The free trade agreement between Korea and the European Union that took effect last August also reduced tariffs for many imports from the continent to help facilitate the price drops, she added.

Annual sales of imported cars in Korea surpassed 100,000 for the first time last year.

However, most of the cheaper models tend to be high-volume sellers such as Volkswagen’s Golf 2.0 TDI hatchback. This is priced 14.3 million won lower in Korea than in Germany, marking a reduction of almost 30 percent. When VW’s new Scirocco coupe was launched in February it was also priced much lower than in its country of origin.

The strategy is to increase sales volume and market share at the expense of per-unit profit margin.

Mercedes’ B-Class is not the only model in its lineup that is more affordable in Korea. Its S-Class flagship sedan with full options is also cheaper, as is its full-option S500 BlueEfficiency, which retails for 197.5 million won in Germany and 173.6 million won here, according to the company.
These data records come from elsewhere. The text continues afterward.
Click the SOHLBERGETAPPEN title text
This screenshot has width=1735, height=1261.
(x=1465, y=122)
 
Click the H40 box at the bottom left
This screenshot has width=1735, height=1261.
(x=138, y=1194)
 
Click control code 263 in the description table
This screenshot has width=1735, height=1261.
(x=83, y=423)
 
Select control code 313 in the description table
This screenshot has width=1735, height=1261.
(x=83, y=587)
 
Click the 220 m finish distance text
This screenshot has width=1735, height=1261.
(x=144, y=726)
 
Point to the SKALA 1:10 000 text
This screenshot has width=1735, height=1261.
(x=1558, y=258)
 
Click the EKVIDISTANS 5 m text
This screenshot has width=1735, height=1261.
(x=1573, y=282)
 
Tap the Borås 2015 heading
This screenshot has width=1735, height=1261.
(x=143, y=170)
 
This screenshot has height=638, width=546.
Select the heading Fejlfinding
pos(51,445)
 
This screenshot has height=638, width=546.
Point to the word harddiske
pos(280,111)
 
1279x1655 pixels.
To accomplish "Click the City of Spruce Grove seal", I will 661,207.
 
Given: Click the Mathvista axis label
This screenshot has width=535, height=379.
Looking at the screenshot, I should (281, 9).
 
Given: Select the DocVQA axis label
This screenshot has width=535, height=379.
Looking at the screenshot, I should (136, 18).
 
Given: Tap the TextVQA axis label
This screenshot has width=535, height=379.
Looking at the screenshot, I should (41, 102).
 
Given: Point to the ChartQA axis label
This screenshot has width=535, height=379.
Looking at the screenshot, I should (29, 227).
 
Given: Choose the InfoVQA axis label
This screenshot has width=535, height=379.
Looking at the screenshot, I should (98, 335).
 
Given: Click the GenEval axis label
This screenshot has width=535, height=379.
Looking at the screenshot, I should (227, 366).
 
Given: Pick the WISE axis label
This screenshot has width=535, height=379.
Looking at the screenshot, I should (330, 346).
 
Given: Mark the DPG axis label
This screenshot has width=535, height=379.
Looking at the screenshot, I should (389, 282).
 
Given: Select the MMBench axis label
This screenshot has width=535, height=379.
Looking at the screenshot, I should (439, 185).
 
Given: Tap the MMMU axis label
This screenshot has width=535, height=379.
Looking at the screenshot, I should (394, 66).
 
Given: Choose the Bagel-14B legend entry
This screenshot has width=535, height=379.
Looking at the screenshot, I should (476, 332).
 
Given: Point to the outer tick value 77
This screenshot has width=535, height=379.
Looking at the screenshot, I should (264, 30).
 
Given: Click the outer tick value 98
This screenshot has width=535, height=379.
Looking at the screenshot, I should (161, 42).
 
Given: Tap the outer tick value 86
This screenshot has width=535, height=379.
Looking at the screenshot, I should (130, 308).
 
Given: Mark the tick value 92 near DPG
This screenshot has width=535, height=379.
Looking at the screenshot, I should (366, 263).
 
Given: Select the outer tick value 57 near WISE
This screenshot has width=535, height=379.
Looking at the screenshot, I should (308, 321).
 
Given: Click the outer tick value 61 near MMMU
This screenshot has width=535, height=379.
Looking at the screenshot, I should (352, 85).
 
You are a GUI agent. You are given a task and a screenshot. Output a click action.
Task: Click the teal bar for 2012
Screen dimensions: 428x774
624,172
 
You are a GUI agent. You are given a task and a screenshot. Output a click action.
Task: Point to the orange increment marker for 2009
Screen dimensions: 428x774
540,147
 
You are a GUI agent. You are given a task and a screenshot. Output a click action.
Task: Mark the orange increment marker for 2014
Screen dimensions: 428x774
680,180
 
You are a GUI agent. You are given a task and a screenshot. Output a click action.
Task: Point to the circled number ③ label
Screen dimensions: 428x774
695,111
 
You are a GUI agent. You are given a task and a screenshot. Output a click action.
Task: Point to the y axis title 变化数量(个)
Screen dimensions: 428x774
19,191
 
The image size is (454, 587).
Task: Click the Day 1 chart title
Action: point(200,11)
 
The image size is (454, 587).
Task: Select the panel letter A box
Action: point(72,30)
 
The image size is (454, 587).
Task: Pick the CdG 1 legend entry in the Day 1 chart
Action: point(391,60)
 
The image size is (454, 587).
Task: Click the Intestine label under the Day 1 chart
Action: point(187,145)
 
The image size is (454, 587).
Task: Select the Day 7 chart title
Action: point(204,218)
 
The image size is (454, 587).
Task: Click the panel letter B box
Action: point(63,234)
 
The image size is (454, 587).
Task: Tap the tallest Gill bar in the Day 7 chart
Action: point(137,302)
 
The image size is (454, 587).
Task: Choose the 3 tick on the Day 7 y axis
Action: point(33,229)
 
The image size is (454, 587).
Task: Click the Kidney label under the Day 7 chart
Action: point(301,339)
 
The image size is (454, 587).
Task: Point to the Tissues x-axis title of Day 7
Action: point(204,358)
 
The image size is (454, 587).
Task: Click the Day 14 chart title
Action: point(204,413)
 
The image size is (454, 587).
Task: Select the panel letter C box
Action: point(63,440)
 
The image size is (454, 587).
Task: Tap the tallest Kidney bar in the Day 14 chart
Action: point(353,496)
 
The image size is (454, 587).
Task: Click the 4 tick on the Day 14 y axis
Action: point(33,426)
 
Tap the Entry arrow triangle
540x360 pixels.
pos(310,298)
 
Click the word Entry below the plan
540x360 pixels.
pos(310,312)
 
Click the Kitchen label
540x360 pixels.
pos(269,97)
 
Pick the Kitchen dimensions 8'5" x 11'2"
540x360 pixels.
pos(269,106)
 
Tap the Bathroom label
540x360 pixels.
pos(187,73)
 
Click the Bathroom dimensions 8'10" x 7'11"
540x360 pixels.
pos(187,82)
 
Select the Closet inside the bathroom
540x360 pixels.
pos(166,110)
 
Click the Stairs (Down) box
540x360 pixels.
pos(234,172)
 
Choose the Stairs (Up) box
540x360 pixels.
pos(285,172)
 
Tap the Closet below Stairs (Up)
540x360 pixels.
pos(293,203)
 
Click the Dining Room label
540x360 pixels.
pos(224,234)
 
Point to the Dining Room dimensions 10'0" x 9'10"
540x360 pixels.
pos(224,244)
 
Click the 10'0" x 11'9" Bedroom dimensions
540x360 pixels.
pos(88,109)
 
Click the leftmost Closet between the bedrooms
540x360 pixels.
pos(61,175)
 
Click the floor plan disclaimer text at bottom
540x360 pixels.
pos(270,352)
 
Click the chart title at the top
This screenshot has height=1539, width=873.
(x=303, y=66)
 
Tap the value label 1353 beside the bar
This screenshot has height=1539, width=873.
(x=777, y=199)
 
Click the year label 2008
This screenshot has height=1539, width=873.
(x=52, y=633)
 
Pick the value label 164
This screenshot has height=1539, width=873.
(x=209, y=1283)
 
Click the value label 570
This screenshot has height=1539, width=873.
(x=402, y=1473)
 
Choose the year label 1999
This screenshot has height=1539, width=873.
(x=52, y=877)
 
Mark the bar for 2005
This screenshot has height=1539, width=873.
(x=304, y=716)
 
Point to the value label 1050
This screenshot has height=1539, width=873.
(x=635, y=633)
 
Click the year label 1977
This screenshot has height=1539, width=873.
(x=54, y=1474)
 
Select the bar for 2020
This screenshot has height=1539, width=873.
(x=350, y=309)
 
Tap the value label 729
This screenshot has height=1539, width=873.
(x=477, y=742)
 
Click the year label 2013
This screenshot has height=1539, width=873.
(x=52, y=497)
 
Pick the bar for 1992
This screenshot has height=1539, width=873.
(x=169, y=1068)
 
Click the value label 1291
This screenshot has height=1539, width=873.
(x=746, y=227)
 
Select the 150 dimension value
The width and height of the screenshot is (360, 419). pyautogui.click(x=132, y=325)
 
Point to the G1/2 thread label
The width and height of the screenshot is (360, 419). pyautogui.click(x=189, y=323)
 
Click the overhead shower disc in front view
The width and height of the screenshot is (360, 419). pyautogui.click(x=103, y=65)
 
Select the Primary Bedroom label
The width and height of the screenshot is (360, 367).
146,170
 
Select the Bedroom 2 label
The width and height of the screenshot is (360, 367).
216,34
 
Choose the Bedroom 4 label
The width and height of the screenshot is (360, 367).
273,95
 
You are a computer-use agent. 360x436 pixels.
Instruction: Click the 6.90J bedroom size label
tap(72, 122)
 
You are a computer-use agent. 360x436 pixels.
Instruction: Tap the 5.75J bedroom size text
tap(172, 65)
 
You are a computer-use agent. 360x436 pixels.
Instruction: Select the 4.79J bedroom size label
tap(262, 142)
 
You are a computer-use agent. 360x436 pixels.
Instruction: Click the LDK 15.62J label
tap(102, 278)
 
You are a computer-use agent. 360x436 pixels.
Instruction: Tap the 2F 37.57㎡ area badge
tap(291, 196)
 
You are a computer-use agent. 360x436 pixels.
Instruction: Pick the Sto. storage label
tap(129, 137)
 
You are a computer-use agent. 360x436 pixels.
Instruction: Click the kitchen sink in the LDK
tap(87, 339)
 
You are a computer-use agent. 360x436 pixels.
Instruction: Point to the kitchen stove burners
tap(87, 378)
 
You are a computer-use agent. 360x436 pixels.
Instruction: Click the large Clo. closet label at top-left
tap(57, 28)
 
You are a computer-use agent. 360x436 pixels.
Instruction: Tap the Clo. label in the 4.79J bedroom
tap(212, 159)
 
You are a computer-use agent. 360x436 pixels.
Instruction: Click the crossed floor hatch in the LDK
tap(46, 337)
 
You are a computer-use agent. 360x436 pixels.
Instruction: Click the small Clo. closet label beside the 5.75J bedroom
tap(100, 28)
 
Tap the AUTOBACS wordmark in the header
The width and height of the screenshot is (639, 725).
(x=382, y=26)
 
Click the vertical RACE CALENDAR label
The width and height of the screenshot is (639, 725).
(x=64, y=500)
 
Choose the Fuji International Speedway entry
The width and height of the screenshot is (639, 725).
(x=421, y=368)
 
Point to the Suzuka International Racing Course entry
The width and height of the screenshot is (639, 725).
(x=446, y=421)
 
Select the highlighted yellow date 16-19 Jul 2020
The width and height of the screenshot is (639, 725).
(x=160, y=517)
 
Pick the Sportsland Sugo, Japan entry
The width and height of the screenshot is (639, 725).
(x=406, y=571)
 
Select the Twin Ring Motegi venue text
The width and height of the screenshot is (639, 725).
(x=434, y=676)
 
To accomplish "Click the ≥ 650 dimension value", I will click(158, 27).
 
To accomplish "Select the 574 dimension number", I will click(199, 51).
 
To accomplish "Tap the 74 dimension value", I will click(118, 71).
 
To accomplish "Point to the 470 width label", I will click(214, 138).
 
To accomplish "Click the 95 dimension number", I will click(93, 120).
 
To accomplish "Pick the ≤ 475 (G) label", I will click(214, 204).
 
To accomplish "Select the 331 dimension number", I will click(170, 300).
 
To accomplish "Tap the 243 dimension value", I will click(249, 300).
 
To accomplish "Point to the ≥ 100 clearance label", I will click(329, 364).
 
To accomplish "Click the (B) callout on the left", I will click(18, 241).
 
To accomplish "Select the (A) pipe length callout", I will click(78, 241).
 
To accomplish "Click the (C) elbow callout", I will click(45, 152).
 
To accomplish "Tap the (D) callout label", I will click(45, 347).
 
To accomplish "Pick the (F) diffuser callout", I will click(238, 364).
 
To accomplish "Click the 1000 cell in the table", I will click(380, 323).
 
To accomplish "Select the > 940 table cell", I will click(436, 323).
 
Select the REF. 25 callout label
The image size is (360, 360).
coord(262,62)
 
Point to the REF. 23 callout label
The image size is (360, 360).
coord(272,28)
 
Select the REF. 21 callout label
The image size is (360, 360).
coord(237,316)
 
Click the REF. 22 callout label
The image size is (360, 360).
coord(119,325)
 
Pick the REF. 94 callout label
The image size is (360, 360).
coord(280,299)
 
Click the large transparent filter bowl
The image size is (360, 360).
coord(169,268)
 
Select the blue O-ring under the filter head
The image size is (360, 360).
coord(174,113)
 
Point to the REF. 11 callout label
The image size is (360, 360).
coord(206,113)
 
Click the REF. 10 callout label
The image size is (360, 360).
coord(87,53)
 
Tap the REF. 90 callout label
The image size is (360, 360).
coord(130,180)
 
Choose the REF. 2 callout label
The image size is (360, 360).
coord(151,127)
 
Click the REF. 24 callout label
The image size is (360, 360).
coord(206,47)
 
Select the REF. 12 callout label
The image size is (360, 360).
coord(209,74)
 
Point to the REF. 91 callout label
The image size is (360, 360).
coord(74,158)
As the competition gets fiercer among foreign brands, some of the weaker brands are trying to undercut their rivals by focusing on price competitiveness.

Volvo Car Korea also launched its S80 D5 full-size luxury sedan recently at a price tag some 4 million won lower than in Germany, the biggest auto market in Europe. Volvo even advertised the discount prominently in local newspapers.

“The model sells for 61 million won but is priced at 57 million won in Korea,” said a Volvo Korea official. “Considering the stiff competition with Mercedes’ E-Class and the BMW 5-Series, we lowered the price for the Korean market.”

Audi’s A4 and A6 four-wheel-drive sedans are priced 10 percent to 20 percent lower in the country, respectively, than back home.

The value of the Korean currency has appreciated 10 percent against the U.S. dollar since the end of 2008, and the fact that many distributors have started paying in won instead of in euros has also made it possible to lower prices, the automakers said.